++++ Records for this task ++++

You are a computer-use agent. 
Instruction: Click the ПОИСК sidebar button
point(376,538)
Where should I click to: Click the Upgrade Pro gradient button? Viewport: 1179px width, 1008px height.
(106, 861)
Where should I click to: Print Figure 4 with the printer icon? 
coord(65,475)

++++
++++ Records for this task ++++

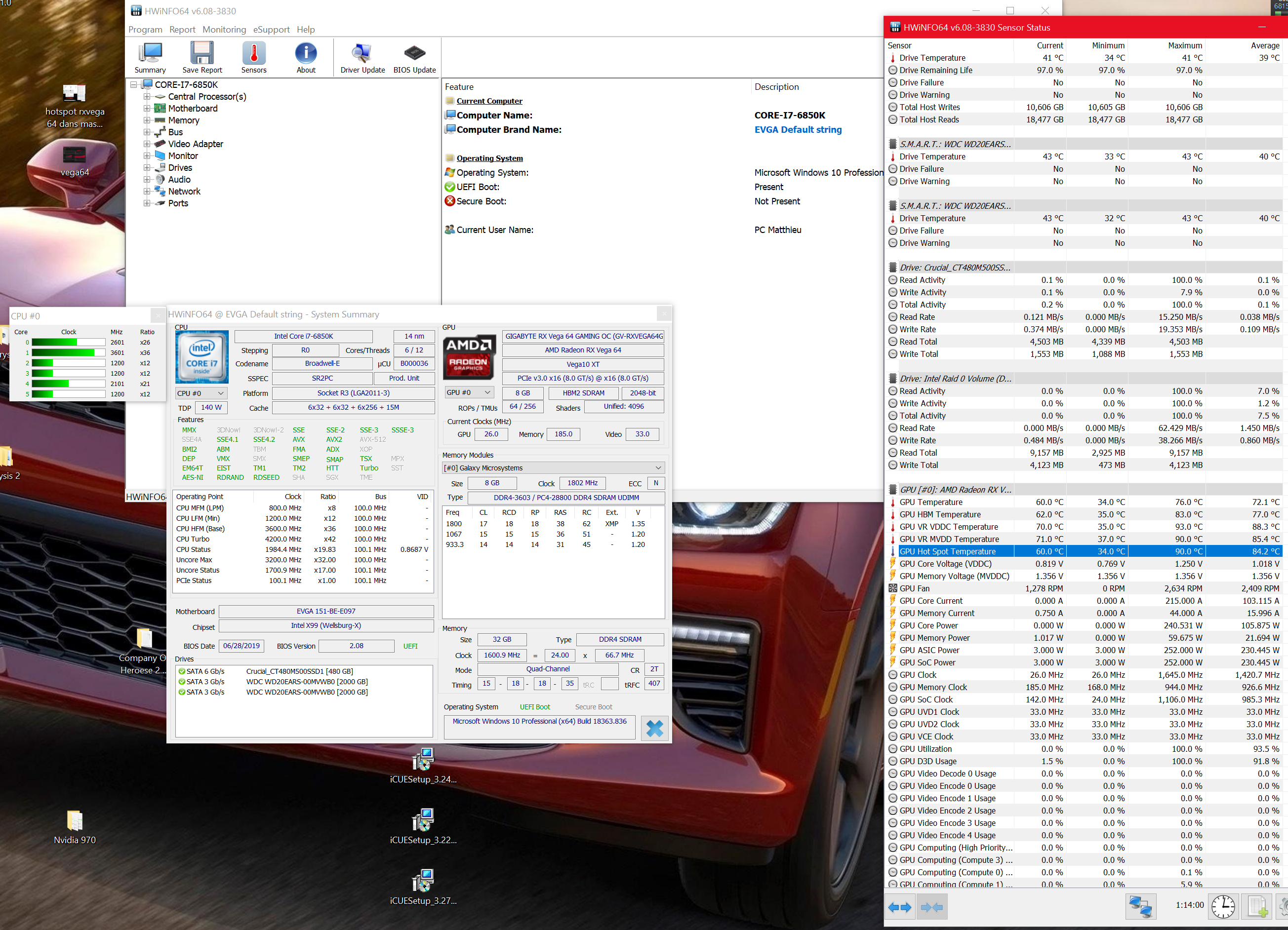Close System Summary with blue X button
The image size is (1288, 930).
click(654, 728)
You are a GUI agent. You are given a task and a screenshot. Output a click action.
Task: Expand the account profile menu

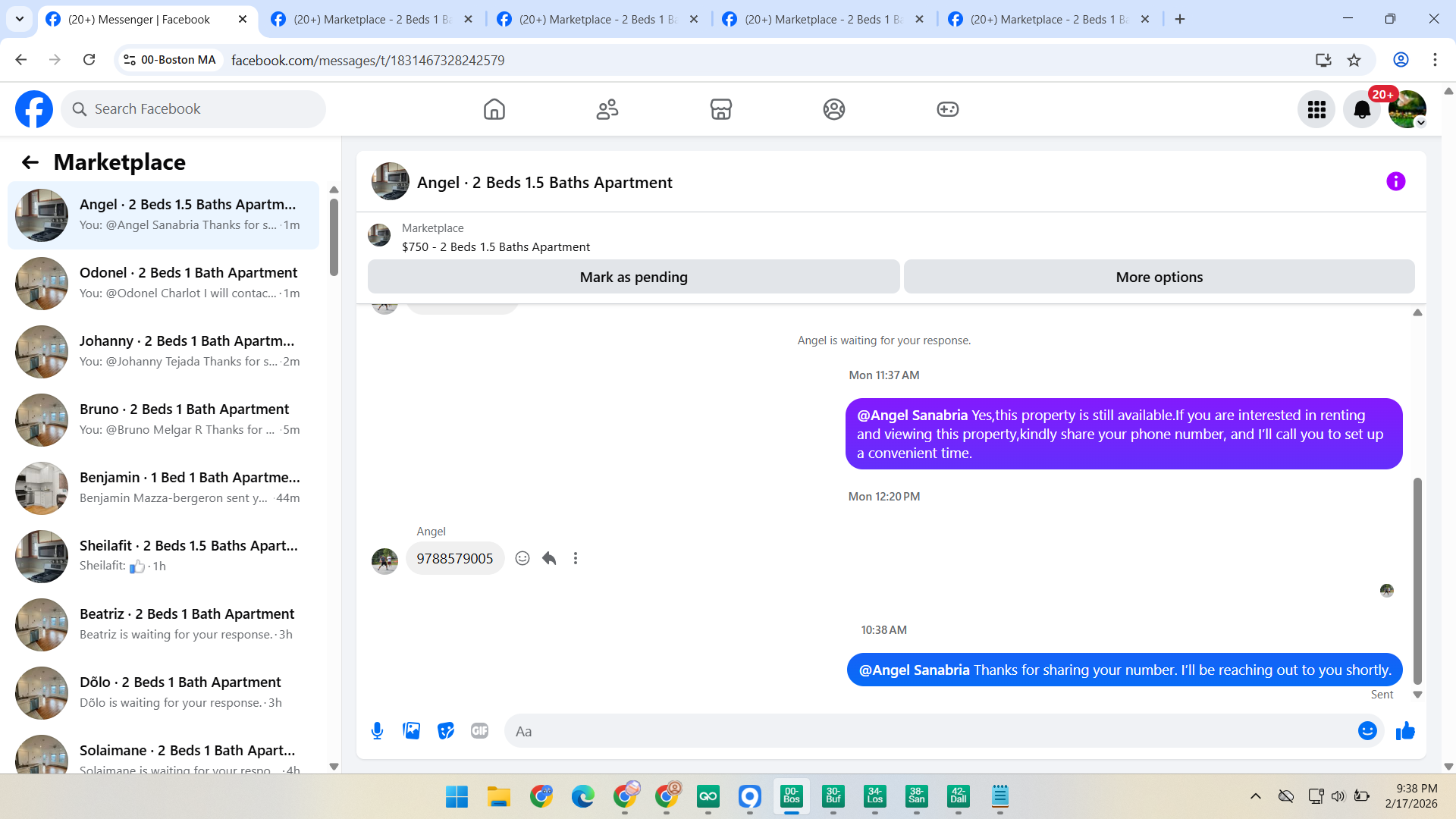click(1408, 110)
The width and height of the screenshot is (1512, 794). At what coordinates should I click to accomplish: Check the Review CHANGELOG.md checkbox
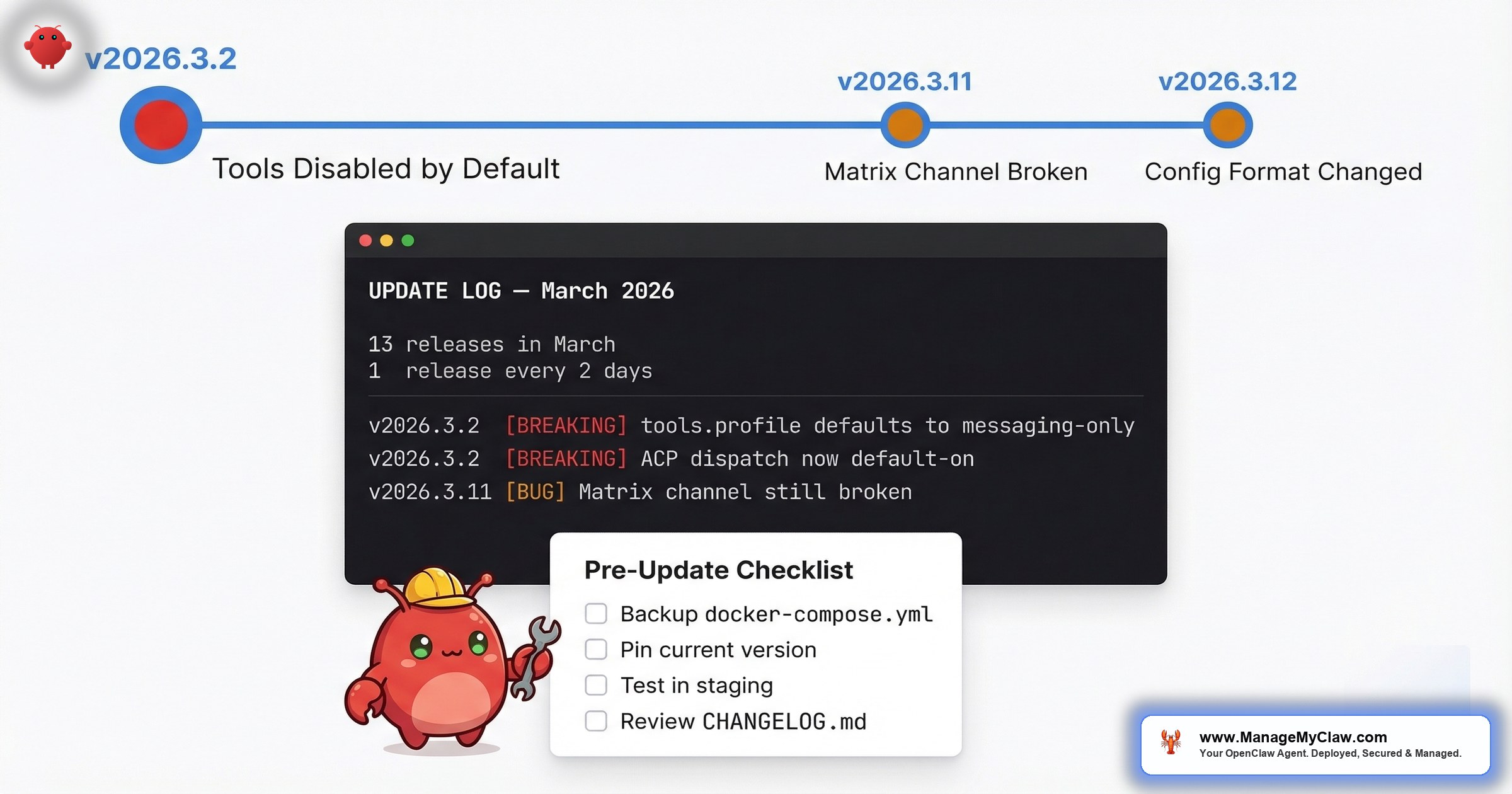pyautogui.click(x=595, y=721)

++++

- Work to be completed
State the number of lines in these entries that include the string "agent". Provide nothing beyond that number.

- Response area
2